Algebraic Topology

Product Information

I'm hoping that will not only expose me to the cutting edge,but allow me to work with one of the greats. Now it is true that he doesn't assume too much background in abstract algebra (knowing the basics of groups, rings, and modules is more than sufficient). The first equation for polytropic index n ≠–1, ±∞ depends on five free parameters, while the other equation is for, n ＝ ±∞ and depends on three free parameters.
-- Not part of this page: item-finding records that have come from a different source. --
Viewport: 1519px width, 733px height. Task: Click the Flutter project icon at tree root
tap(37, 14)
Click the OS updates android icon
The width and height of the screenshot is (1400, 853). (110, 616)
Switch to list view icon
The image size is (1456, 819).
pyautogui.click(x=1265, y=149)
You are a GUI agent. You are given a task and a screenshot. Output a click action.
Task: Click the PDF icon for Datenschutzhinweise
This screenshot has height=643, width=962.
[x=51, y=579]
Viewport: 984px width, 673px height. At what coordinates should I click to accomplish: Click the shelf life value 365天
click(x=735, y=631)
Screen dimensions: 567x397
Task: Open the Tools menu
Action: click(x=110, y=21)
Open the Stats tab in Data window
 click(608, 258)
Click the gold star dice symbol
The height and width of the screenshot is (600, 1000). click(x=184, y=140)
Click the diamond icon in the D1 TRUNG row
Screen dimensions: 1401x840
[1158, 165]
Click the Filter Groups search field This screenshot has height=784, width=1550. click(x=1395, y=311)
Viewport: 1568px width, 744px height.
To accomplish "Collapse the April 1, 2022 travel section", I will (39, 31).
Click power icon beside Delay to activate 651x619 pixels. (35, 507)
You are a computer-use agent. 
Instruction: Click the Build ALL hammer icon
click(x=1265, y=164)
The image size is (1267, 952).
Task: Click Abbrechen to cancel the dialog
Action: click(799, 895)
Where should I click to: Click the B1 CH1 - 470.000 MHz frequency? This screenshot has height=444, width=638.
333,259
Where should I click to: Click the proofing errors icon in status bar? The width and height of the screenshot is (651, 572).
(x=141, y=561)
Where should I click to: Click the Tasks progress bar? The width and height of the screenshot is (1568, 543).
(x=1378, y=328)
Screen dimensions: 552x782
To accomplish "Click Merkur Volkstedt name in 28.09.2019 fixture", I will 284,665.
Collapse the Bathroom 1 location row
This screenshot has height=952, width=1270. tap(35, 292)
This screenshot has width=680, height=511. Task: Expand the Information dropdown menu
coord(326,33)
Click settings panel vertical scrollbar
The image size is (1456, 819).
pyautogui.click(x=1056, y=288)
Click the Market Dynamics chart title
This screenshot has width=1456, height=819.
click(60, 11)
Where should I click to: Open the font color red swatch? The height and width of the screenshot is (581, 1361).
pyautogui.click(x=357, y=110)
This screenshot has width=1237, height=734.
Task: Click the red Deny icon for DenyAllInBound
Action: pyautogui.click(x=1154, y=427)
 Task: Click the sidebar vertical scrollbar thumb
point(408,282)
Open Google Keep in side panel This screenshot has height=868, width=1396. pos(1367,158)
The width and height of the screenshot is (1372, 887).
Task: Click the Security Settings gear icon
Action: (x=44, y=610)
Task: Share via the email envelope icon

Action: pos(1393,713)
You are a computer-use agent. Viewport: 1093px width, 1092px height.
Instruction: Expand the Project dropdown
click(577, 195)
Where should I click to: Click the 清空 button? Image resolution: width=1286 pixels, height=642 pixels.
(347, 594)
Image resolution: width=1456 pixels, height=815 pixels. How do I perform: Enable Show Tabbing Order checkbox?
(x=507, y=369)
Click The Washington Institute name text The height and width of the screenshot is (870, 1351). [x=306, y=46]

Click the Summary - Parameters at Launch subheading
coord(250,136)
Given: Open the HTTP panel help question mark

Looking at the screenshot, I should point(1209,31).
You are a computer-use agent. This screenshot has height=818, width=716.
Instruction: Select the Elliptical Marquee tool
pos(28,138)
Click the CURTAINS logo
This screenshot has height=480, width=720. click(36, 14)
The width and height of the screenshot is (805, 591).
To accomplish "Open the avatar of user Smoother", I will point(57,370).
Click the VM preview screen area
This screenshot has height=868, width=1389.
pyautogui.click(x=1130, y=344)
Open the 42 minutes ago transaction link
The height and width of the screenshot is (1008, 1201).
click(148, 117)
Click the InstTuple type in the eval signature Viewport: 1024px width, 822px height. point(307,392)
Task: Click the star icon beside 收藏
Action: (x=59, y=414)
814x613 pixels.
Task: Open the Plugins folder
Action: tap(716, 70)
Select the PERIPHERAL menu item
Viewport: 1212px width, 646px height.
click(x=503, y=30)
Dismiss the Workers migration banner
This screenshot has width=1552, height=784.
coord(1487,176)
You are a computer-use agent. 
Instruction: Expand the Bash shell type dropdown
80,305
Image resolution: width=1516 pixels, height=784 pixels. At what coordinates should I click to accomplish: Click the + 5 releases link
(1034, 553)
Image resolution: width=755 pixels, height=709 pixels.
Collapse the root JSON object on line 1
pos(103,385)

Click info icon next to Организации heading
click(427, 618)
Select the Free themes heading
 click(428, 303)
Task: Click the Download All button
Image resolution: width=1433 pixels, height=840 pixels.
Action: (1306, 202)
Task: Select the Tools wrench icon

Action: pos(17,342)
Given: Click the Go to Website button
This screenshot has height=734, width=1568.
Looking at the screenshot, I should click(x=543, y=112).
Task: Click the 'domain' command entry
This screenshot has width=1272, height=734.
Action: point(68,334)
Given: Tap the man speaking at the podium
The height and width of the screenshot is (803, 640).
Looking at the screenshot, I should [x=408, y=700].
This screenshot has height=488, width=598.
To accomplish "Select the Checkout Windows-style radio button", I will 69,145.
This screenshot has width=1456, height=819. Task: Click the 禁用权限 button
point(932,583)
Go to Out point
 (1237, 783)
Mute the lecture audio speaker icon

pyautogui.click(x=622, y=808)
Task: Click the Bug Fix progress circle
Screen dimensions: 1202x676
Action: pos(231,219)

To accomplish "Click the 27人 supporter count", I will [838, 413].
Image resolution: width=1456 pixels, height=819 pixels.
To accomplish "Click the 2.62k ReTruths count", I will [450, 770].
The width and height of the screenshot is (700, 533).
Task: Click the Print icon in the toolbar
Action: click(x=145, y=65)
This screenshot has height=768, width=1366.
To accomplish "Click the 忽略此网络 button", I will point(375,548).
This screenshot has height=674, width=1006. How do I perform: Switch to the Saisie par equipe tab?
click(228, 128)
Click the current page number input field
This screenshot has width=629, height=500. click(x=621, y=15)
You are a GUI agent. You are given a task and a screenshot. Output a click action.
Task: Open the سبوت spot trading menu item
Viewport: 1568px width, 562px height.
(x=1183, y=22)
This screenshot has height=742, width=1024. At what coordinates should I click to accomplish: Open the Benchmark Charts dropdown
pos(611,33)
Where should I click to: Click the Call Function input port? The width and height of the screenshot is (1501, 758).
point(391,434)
Before introducing a concept, he will motivate it by proper examples and proves theorems after stating some interesting consequences hence great for self study. This introductory text is suitable for use in a course on the subject or for self-study, featuring broad coverage and a readable exposition, with many examples and exercises. Whether this is a good book or a bad book depends on your background, what you hope to gain from it, how much time you have, and (if your available time is not measured in years) how willing you are to take many things on faith as you press forward through homology, cohomology and homotopy theory. Long story short I think once you have learned the contents of Chapters 0 and 1 in Hatcher from some source, you can just read the rest of it.I feel that I should add my own answer here, now that I am more or less done reading homotopy and homology from Hatcher's text. Homologie singulière des éspaces fibrés has as clear and economical an account of spectral sequences as I've seen anywhere. Often done with simple examples, this gives an opportunity to get comfortable with them first and makes this book about as readable as a book on algebraic topology can be.

such that f ′ ∘ f ≃ 1 X {\displaystyle f' \circ f \simeq 1_X} and g ′ ∘ g ≃ 1 Y {\displaystyle g' \circ g \simeq 1_Y} then this means we have homotopies Φ : X × I → X {\displaystyle \Phi : X \times I \to X} and Γ : Y × I → Y {\displaystyle \Gamma : Y \times I \to Y} such that Φ 0 = 1 X {\displaystyle \Phi_0 = 1_X} , Φ 1 = f ′ ∘ f {\displaystyle \Phi_1 = f' \circ f} , Γ 0 = 1 Y {\displaystyle \Gamma_0= 1_Y} , Γ 1 = g ′ ∘ g {\displaystyle \Gamma_1 = g' \circ g} (along with two more homotopies going in the other direction). A unique feature of the book is the inclusion of many optional topics which are not usually part of a first course due to time constraints, and for which elementary expositions are sometimes hard to find.BibTeX key MR1867354 entry type book address Cambridge year 2002 pages xii+544 publisher Cambridge University Press mrreviewer Donald W.